OpenAI emphasizes that “reusing previous response state from memory” is the core optimization rationale. The point isn’t that WebSockets magically make inference faster; it’s that the system stops paying the same orchestration and context-rebuild costs repeatedly across tool calls.
Community reaction reflects the tradeoff. Some developers ask why the prototype’s done/append event approach wasn’t kept, since it seems like it could be faster. Others argue that the real-world win comes from reducing overhead without forcing a breaking change to the API integration pattern.
The insight that emerges is that agent latency isn’t only a model-performance problem. It’s also a protocol and orchestration problem: the cost of splitting an agent loop into multiple requests can dominate end-to-end time, even when the model itself runs at high TPS.
Section 3: Connection-lifetime caching cuts TTFT and end-to-end agent waiting by 40%
OpenAI frames the overall objective as a balancing act. It wants to get as close as possible to the low-overhead behavior of the prototype while preserving the API shape developers already understand and have already built around.
The result, according to OpenAI, is an end-to-end improvement for Responses API agent loops: they run 40% faster.

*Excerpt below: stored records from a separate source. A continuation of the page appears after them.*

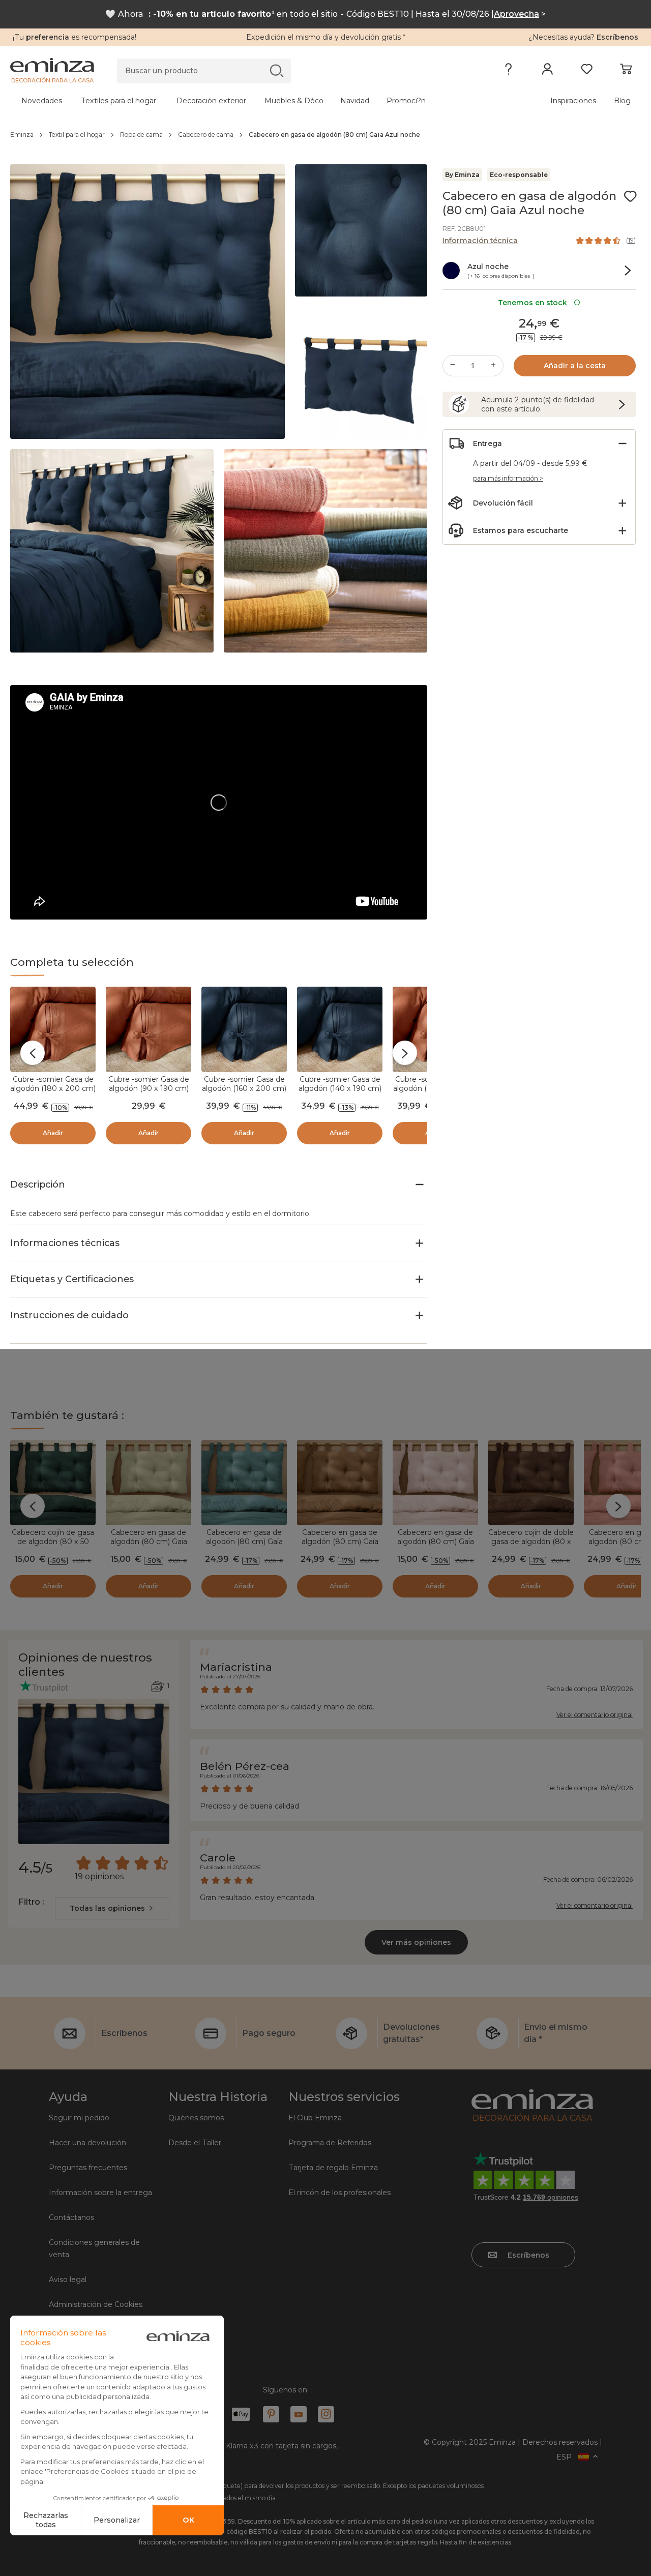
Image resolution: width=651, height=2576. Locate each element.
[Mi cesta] (626, 71)
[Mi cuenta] (547, 71)
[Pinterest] (271, 2414)
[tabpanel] (248, 100)
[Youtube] (298, 2414)
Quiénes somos (196, 2117)
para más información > (508, 478)
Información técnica (480, 240)
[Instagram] (326, 2414)
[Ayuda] (508, 71)
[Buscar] (276, 70)
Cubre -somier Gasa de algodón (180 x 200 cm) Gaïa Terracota (53, 1088)
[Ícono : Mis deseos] (630, 196)
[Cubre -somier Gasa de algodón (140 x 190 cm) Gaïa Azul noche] (339, 1029)
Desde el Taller (194, 2142)
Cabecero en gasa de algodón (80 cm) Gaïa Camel (340, 1541)
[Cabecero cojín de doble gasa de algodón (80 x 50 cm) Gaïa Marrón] (531, 1482)
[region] (325, 134)
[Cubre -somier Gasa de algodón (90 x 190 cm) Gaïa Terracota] (148, 1029)
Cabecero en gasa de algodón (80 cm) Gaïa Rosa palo (435, 1541)
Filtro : (31, 1902)
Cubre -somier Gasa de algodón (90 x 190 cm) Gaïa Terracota (148, 1088)
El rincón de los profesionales (339, 2192)
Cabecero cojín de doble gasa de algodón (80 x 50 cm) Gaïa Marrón (531, 1541)
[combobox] (112, 1908)
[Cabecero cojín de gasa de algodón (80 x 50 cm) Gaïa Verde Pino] (53, 1482)
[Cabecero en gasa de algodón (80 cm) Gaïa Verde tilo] (148, 1482)
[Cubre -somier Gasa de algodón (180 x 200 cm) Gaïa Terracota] (53, 1029)
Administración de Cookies (95, 2304)
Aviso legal (67, 2279)
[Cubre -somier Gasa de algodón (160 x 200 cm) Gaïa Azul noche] (244, 1029)
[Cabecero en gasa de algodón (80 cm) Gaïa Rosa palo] (435, 1482)
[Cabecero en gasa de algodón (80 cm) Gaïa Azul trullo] (244, 1482)
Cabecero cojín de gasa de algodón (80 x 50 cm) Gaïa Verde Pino (53, 1541)
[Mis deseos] (587, 71)
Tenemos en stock (534, 302)
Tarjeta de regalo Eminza (333, 2167)
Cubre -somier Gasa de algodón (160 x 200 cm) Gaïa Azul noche (244, 1088)
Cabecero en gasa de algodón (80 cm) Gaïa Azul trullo (244, 1541)
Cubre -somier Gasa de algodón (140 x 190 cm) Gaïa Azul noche (340, 1088)
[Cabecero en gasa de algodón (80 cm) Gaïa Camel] (339, 1482)
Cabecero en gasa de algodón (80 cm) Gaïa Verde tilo (148, 1541)
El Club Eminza (315, 2117)
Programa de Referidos (329, 2142)
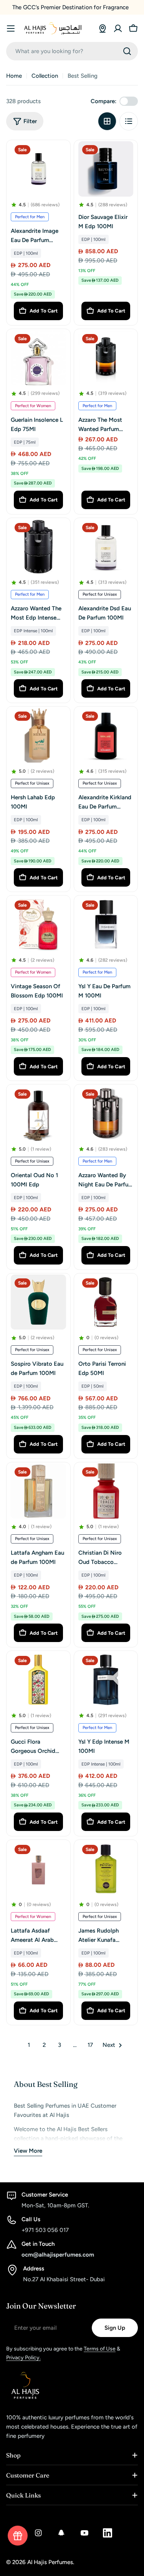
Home (14, 75)
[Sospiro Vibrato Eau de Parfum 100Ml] (38, 1302)
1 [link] (29, 2044)
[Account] (117, 28)
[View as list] (128, 121)
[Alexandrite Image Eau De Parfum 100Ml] (38, 169)
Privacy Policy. (23, 2357)
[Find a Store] (102, 28)
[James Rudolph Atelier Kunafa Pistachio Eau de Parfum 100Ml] (106, 1868)
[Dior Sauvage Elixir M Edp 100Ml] (106, 169)
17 (90, 2044)
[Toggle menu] (10, 28)
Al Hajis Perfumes (50, 2562)
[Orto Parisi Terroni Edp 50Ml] (106, 1302)
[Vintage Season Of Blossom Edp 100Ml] (38, 924)
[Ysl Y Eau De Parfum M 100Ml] (106, 924)
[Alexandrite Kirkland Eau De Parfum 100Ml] (106, 735)
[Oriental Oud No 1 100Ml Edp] (38, 1113)
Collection (44, 75)
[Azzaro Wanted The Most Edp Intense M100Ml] (38, 547)
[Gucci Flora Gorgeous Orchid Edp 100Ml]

OpenAI also ties the experience back to inference speed expectations, describing a shift from a 65 TPS feel toward a flow that approaches the 1,000 TPS target behavior.
The resolution of the story is not that the model suddenly becomes “instant.” Instead, OpenAI’s update points to a more actionable diagnosis: when agents feel slow, the slowdown often originates not in the model’s reasoning speed but in the way the system breaks the workflow into repeated request/response cycles.
By caching state across a connection lifetime and reusing previous response state via `previous_response_id`, the system reduces the repeated orchestration work that accumulates during tool-driven agent loops.
This is the direction agent builders need to watch next: as inference accelerates, the protocol layer becomes the bottleneck, and WebSockets-backed state reuse is one of the clearest ways to keep agent loops responsive.